И она покорно сложила гравюры в папку и сунула под диван.
Даже от любимого дяди отказалась. Потому что ее дядя однажды не выдержал — покраснел, посмотрел с отвращением на баранье руно гения и ляпнул:
— Хорошо-с… Предположим, что я лавочник и безглазый моллюск. Но вы ведь, в сущности, топчетесь на одном месте. На всю эту абракадабру я любовался еще двадцать лет тому назад на выставке «Треугольник»… И вот с тех пор — все та же вобла. Хоть бы вы ее омолодили как-нибудь. Старо… Трижды старо!
Знал дядя, какое слово — единственное слово — убивало наповал.

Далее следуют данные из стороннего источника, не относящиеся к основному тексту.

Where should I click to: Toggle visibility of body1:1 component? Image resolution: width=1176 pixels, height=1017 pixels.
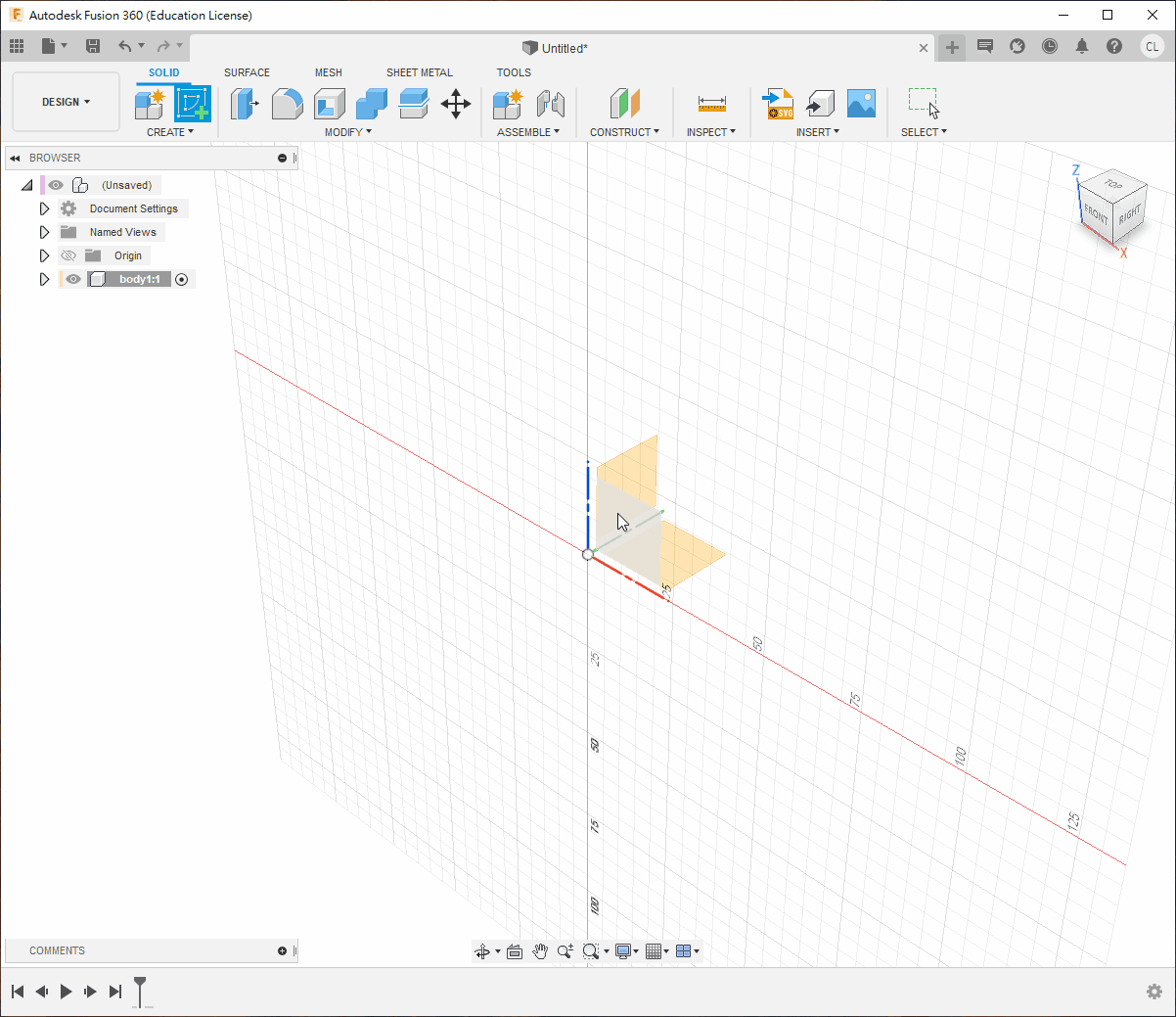point(73,279)
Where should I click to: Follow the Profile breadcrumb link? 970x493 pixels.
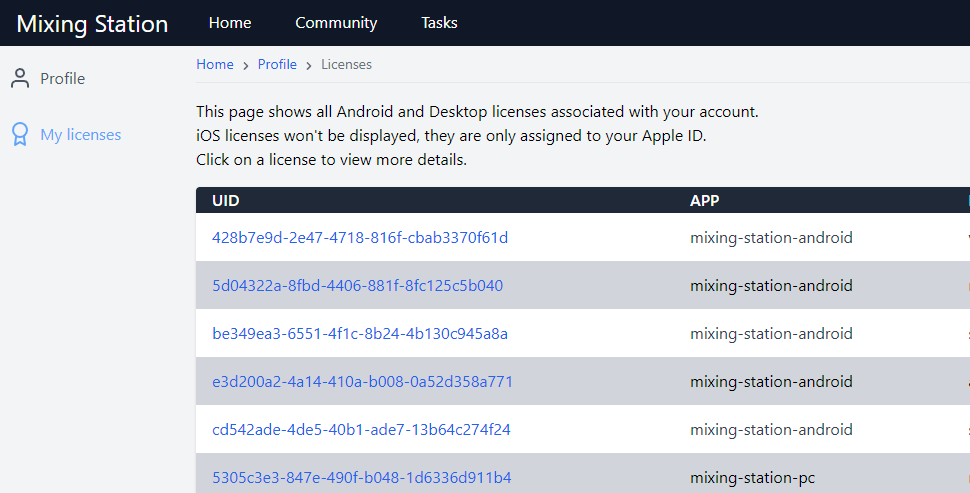point(277,64)
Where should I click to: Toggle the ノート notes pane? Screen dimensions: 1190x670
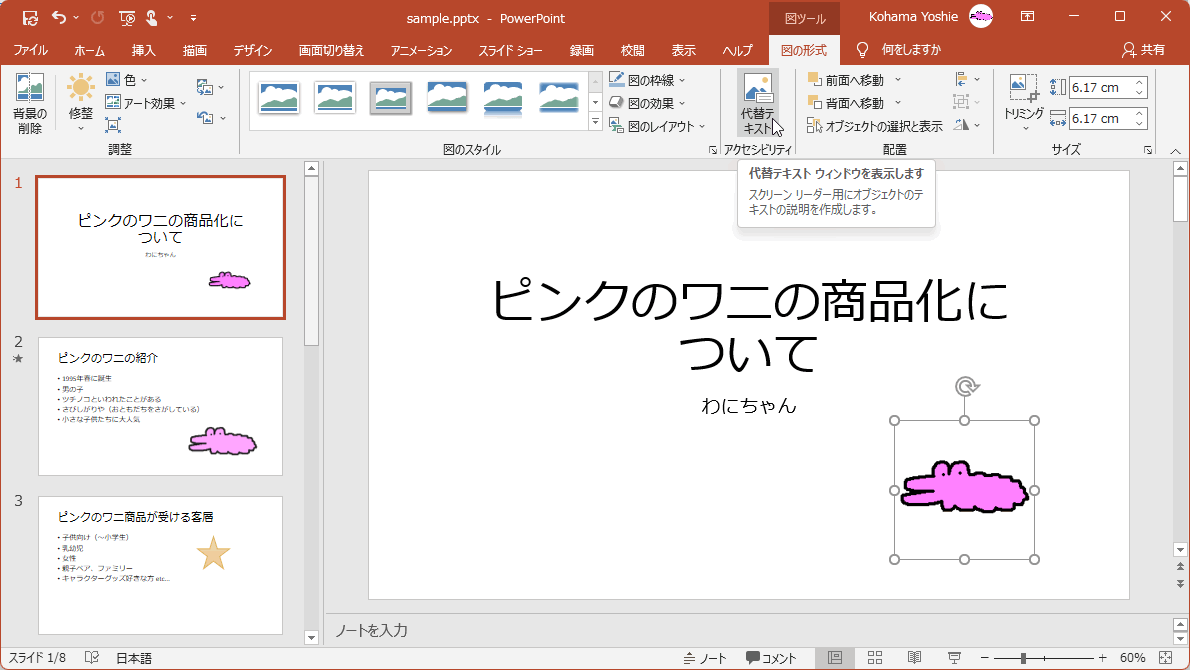705,658
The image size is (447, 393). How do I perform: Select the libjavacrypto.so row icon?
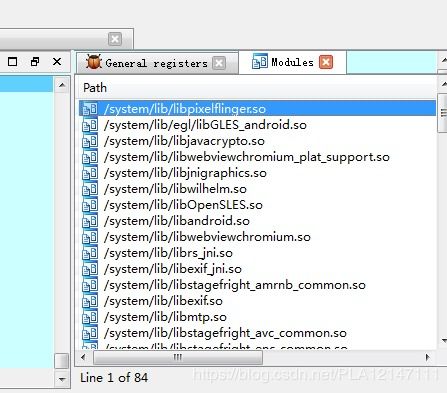[90, 141]
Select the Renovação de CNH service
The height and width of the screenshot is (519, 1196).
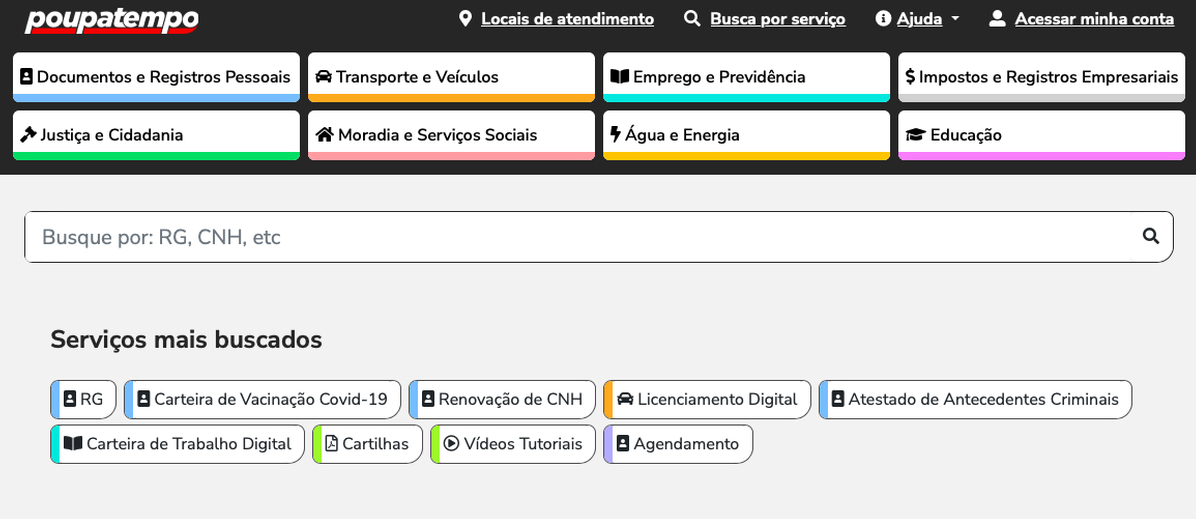[x=502, y=399]
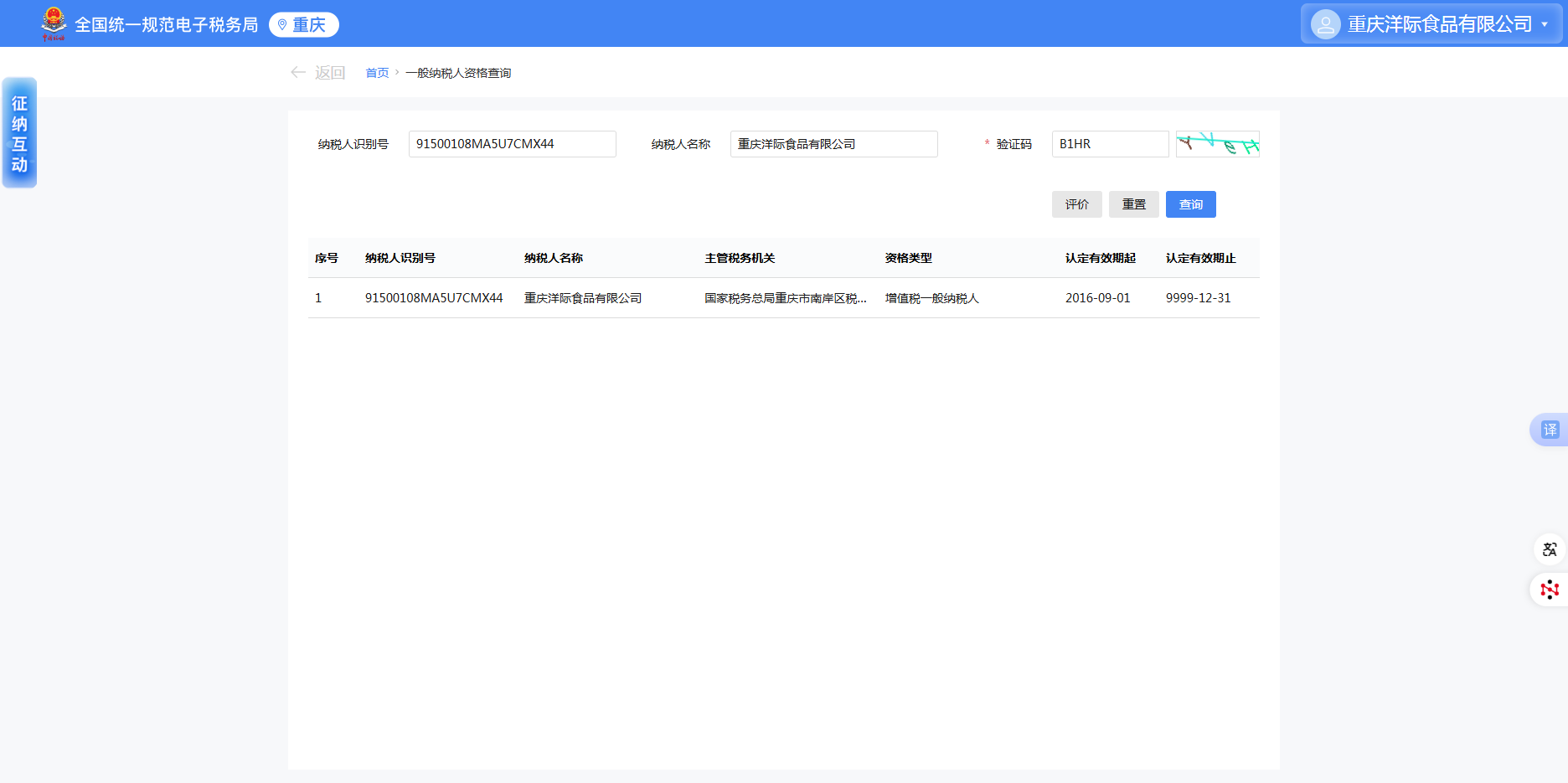Click the back arrow icon

click(x=297, y=73)
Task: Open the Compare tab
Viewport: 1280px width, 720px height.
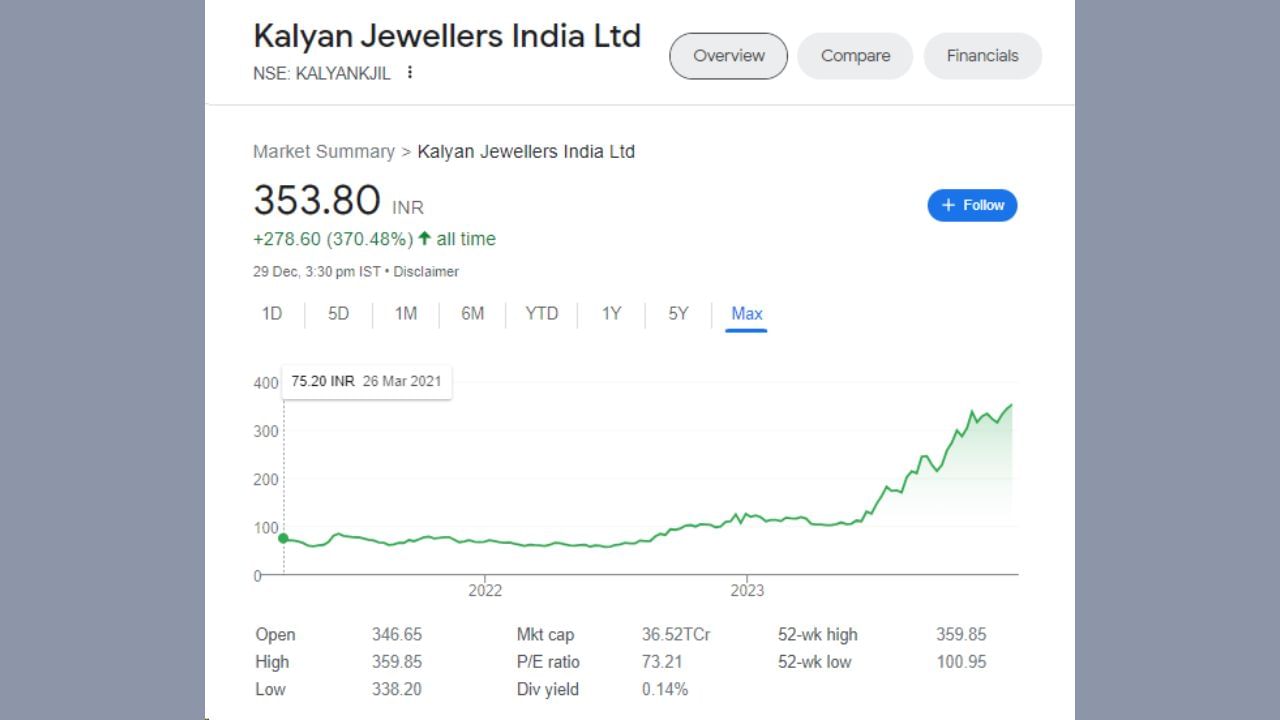Action: [x=855, y=56]
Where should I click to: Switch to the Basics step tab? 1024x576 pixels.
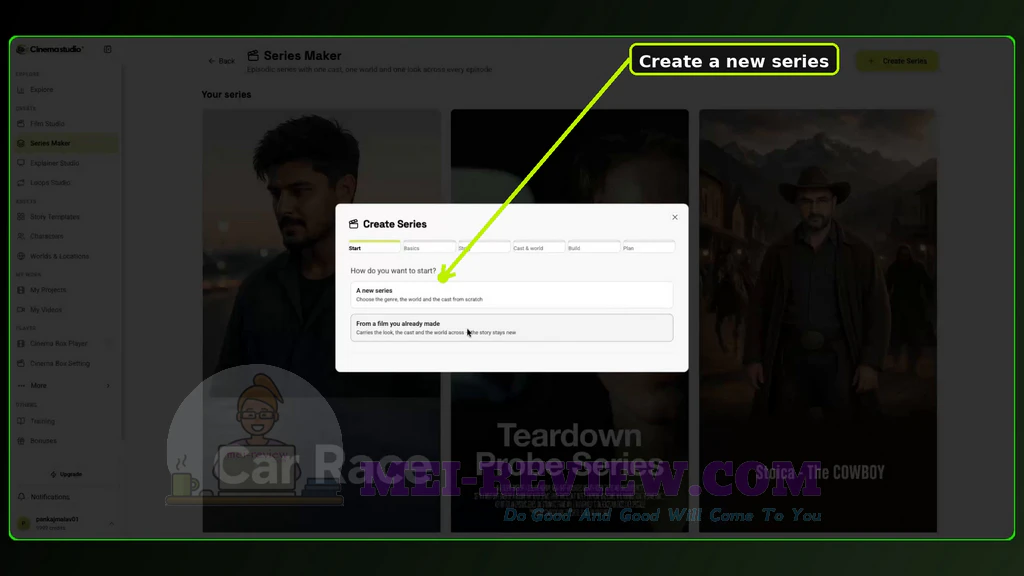pos(429,247)
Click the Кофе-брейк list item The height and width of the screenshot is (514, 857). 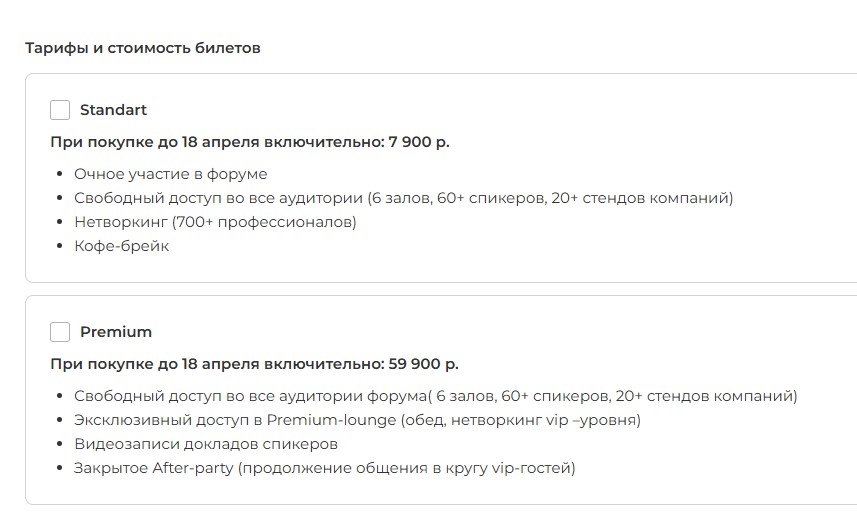point(122,246)
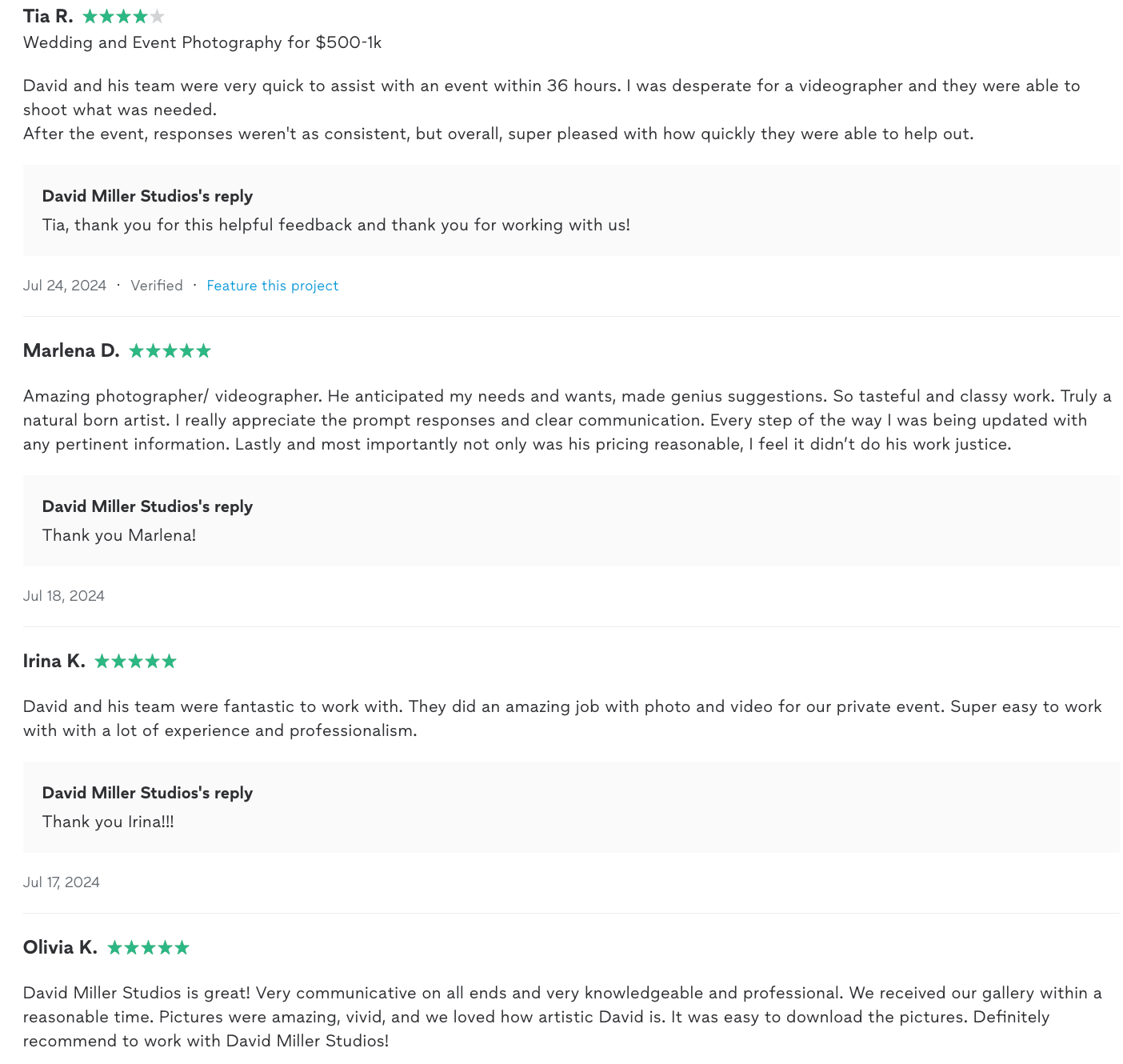Click Marlena D.'s five-star rating
This screenshot has width=1123, height=1064.
coord(170,351)
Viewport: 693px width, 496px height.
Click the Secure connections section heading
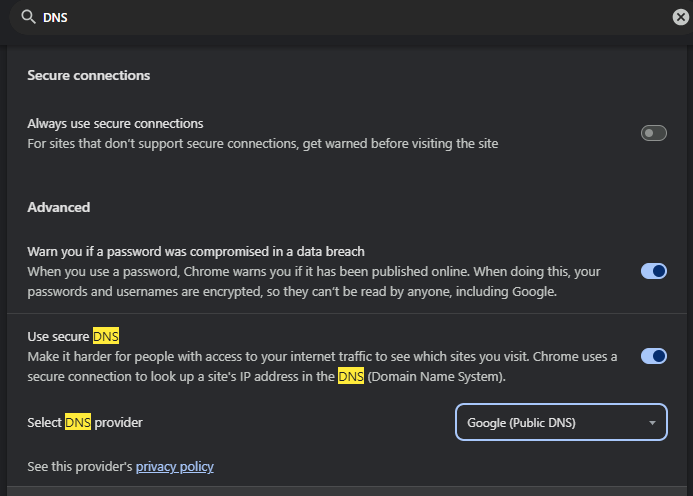click(88, 75)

И вот пришлось отказаться от дяди. Владыка в тот вечер после его ухода сказал: «Я или дядя — извольте выбирать!»
Она выбрала. С утра до ночи, не подымая глаз, вышивала в углу у окна дамские сорочки. Гениальная орава, шатавшаяся к мужу, съедала пропасть чайной колбасы, выкуривала бездну синих папирос. Термитников с оловянными глазами никто не хотел покупать… Безглазые моллюски до них не доросли, директора музеев до адреса Бубнова не добрались — путеводителя по гениям никто еще в Париже не догадался издать.
Вера Павловна терпела. Вышивала, стряпала, стирала — только порой подымала кроткие глаза на бурые, обрамленные за ее счет кляксы и покорно вздыхала:
— О Господи!
Но вот однажды она расцвела. Гений встал как-то в час дня, почесался спиной о косяк комода и буркнул:
— Садись. Буду тебя писать.
Боже мой! Портретов он никогда еще не писал, — первой будет она. Быть может, ощупью он дойдет наконец до настоящего своего призвания. Быть может, штопоры и термитники были только томлением духа, мутными черновиками вдохновения, а ее, свою жену, он увидит иными — теплыми, человеческими глазами… Раскроет в ней себя, — и поймут все… И…
Она сидела тихо-тихо, как гимназистка на экзамене космографии. Сдерживала дыхание, не шевелилась. Только невидимые крылья дрожали над ее вязаной кофточкой и глаза сияли так лучезарно, что даже слепой дурак бы понял: «А ведь какое она удивительное существо, эта простенькая Вера Павловна».
Владыка кончил. Она встала, сжала руки и робко спросила:
— Можно?
Художник зевнул и небрежно провел платяной щеткой по лохматому войлоку, заменявшему ему волоса.